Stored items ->
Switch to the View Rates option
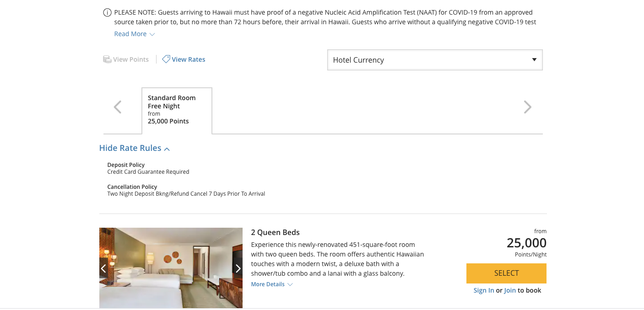The height and width of the screenshot is (310, 644). 189,59
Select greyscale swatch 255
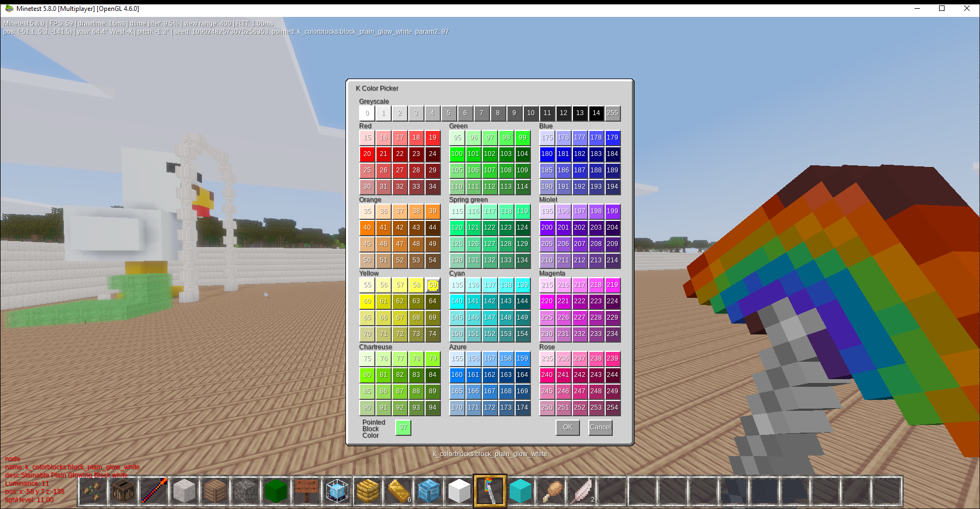980x509 pixels. coord(612,113)
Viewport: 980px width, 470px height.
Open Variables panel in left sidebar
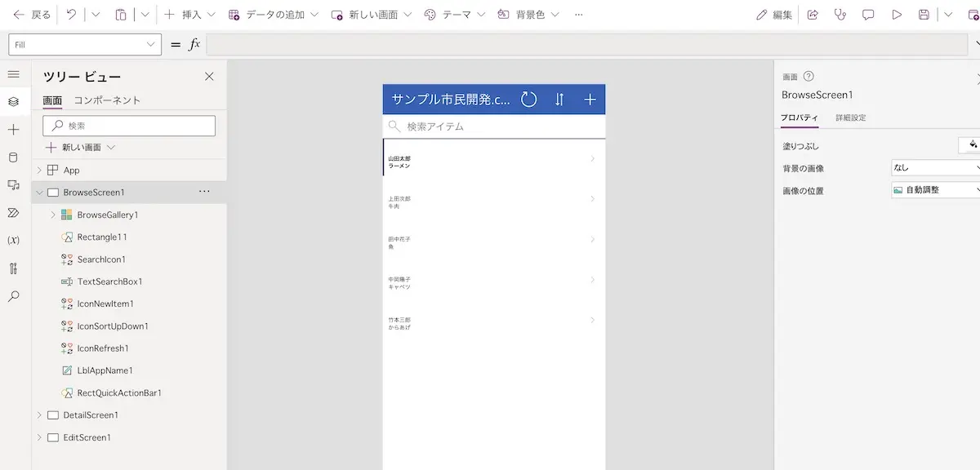coord(13,241)
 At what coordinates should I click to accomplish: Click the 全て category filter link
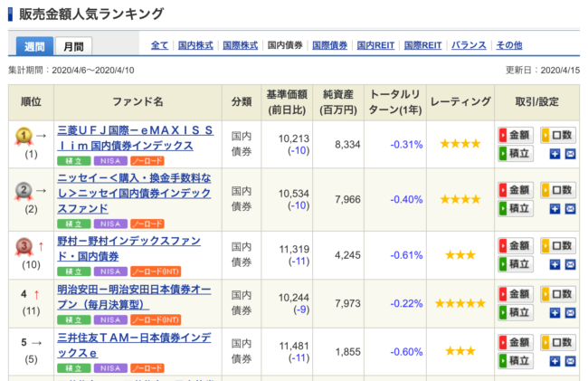tap(159, 45)
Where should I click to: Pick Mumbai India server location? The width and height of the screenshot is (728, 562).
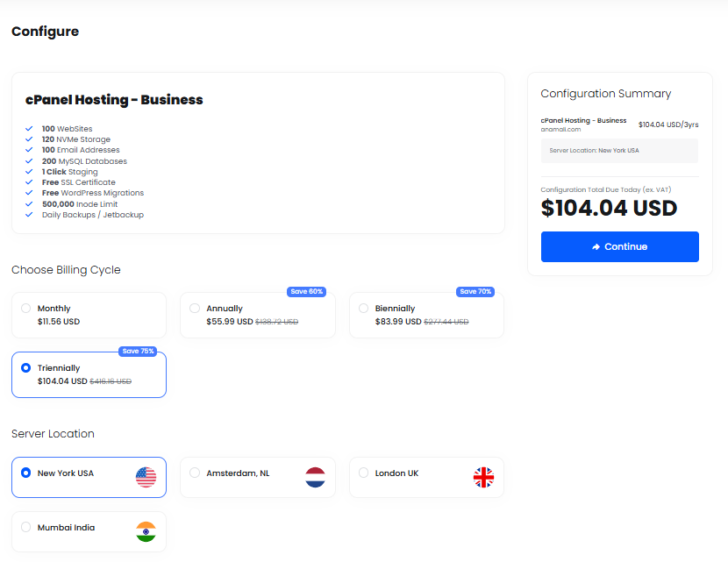89,532
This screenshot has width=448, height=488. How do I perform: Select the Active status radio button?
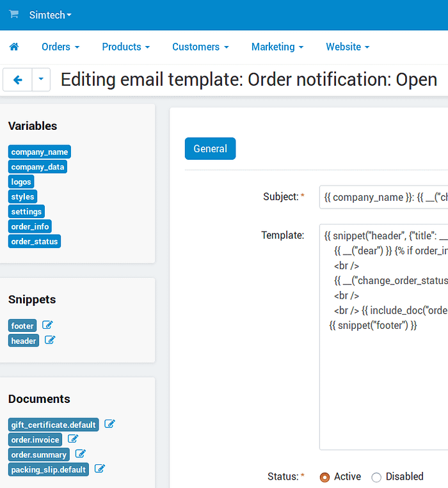coord(324,477)
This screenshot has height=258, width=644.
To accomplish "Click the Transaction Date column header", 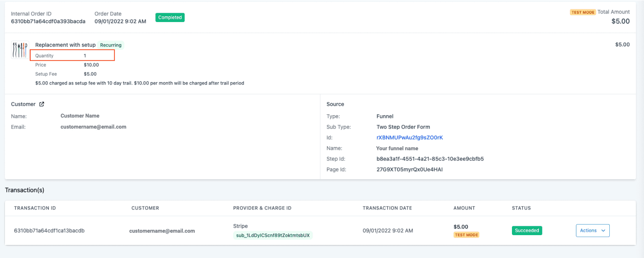I will [x=387, y=208].
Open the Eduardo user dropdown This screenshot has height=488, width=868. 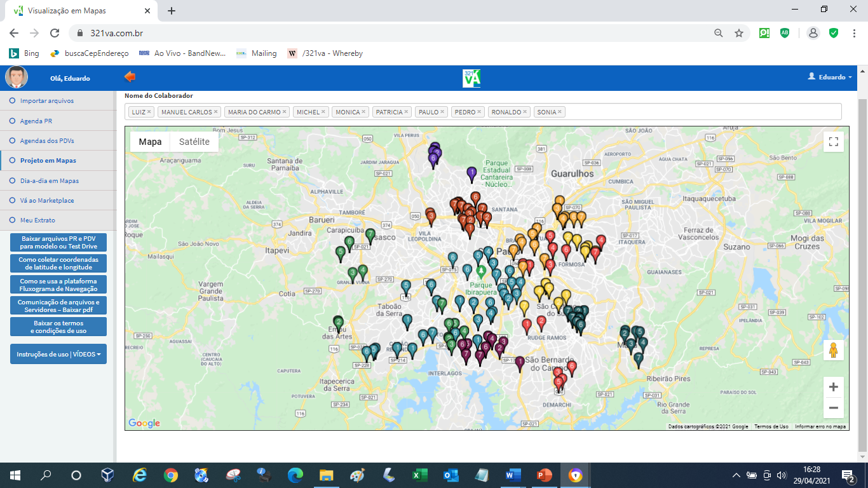pyautogui.click(x=830, y=77)
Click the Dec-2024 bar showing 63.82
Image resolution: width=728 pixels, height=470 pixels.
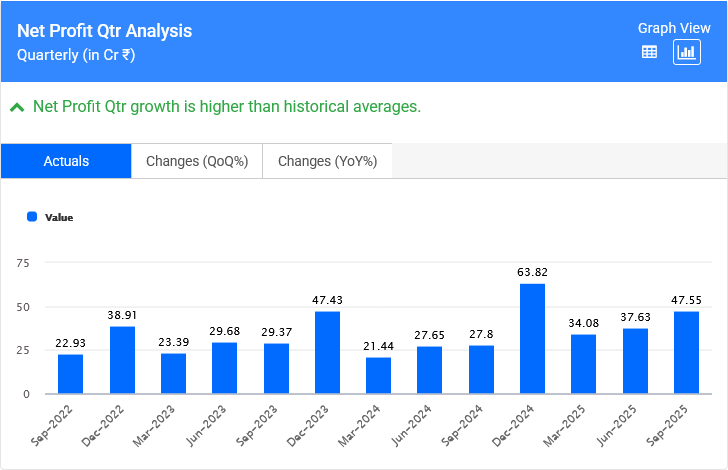pyautogui.click(x=532, y=339)
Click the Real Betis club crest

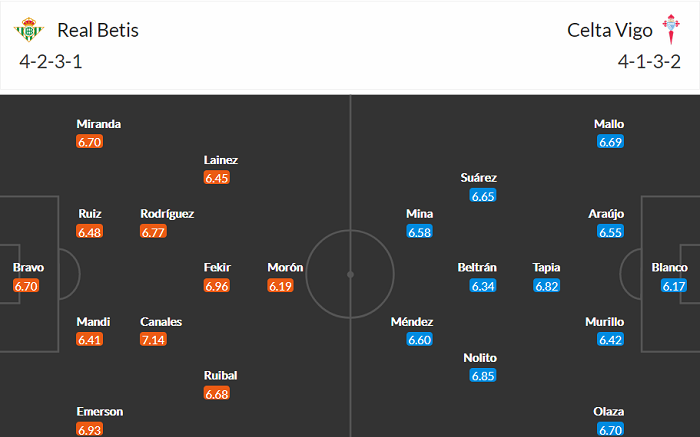[31, 31]
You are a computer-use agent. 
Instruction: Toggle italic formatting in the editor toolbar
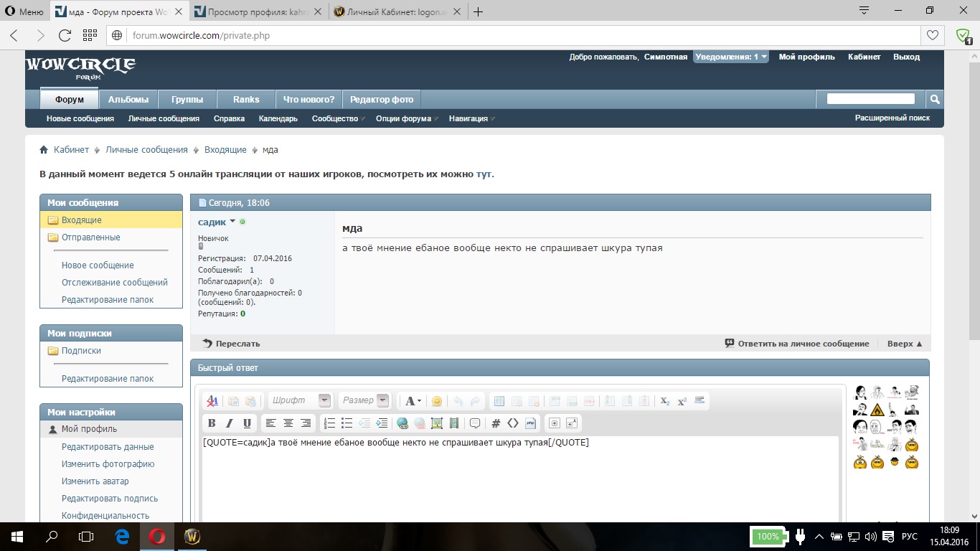tap(230, 423)
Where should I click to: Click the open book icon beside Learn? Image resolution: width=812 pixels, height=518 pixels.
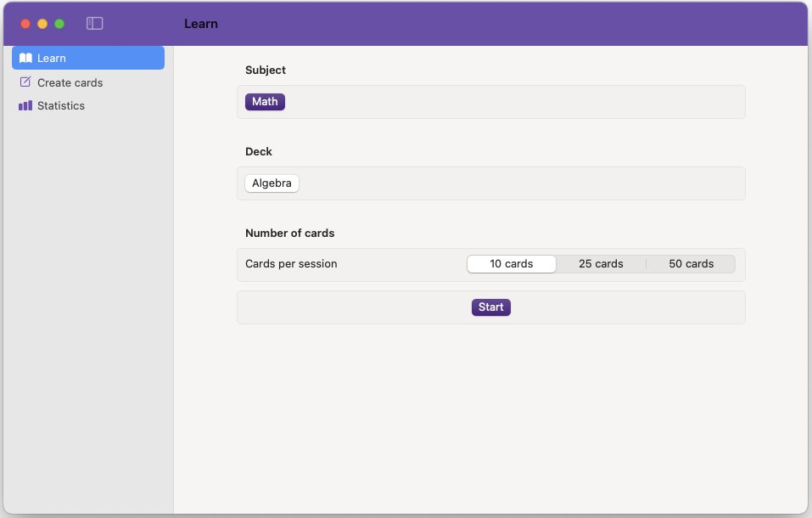(25, 58)
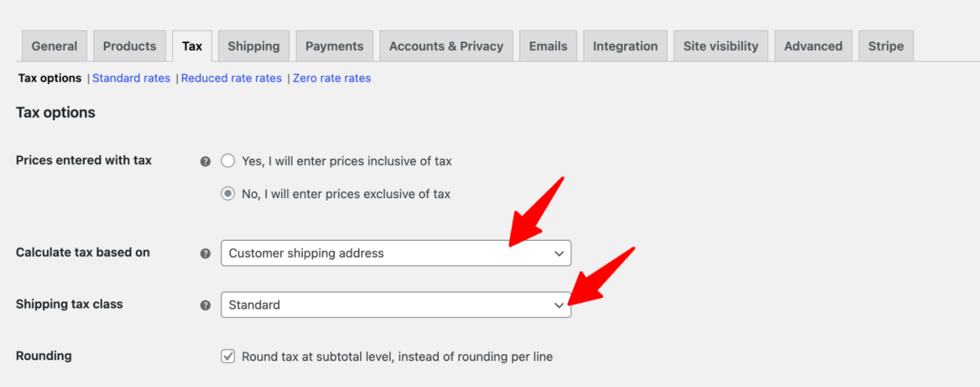View the Standard rates link
This screenshot has width=980, height=387.
[x=131, y=78]
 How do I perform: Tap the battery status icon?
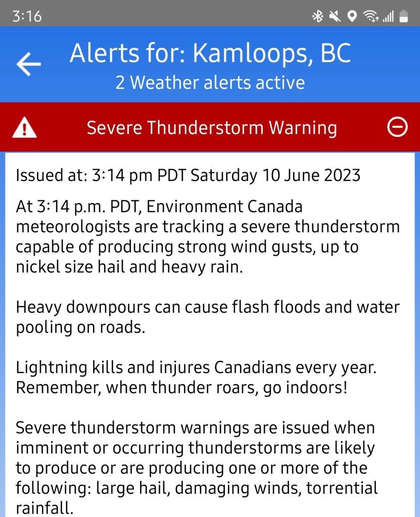(x=403, y=17)
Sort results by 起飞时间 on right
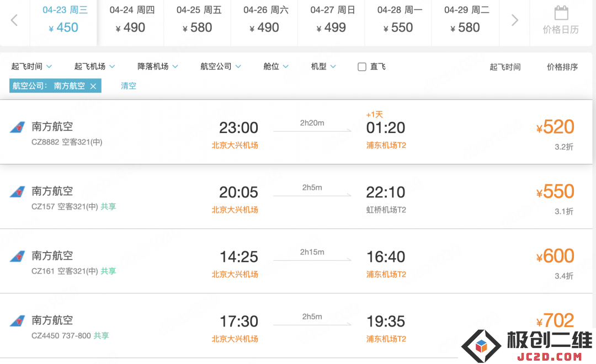The width and height of the screenshot is (596, 364). (505, 67)
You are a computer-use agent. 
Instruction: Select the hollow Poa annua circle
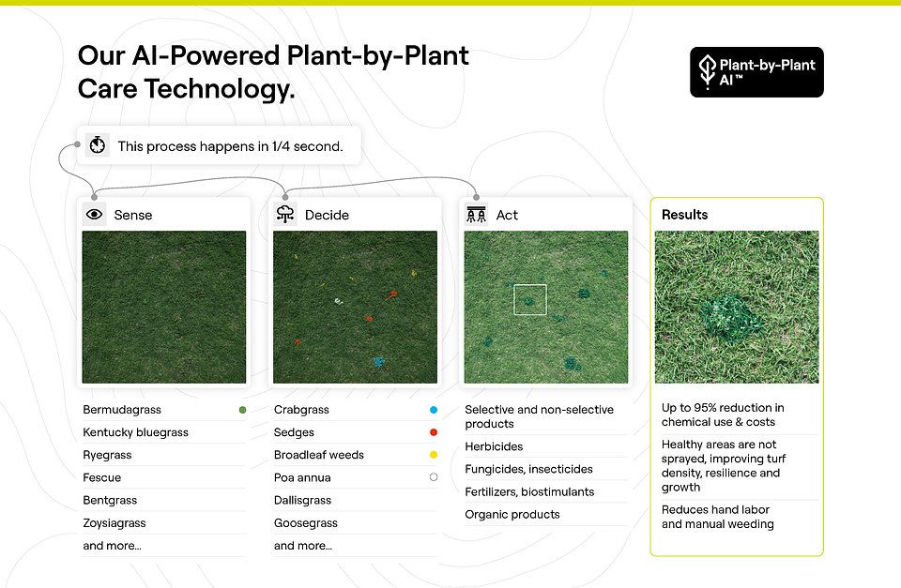(x=434, y=476)
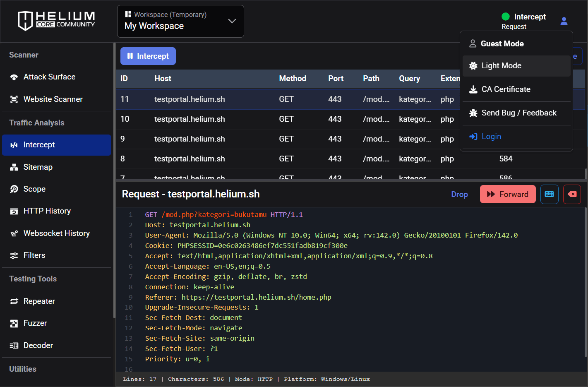Click the keyboard shortcuts icon button
The height and width of the screenshot is (387, 588).
pyautogui.click(x=549, y=194)
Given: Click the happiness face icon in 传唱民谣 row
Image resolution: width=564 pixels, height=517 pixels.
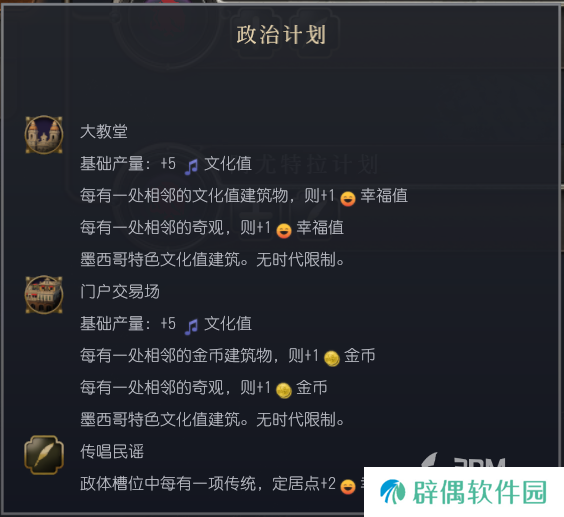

Work instructions -> Only the lines from the one with "Given: Click the" through the last line above belong in the answer. Reproduce them exactly, without the pictures.

Answer area ->
Given: Click the happiness face icon in 传唱民谣 row
Image resolution: width=564 pixels, height=517 pixels.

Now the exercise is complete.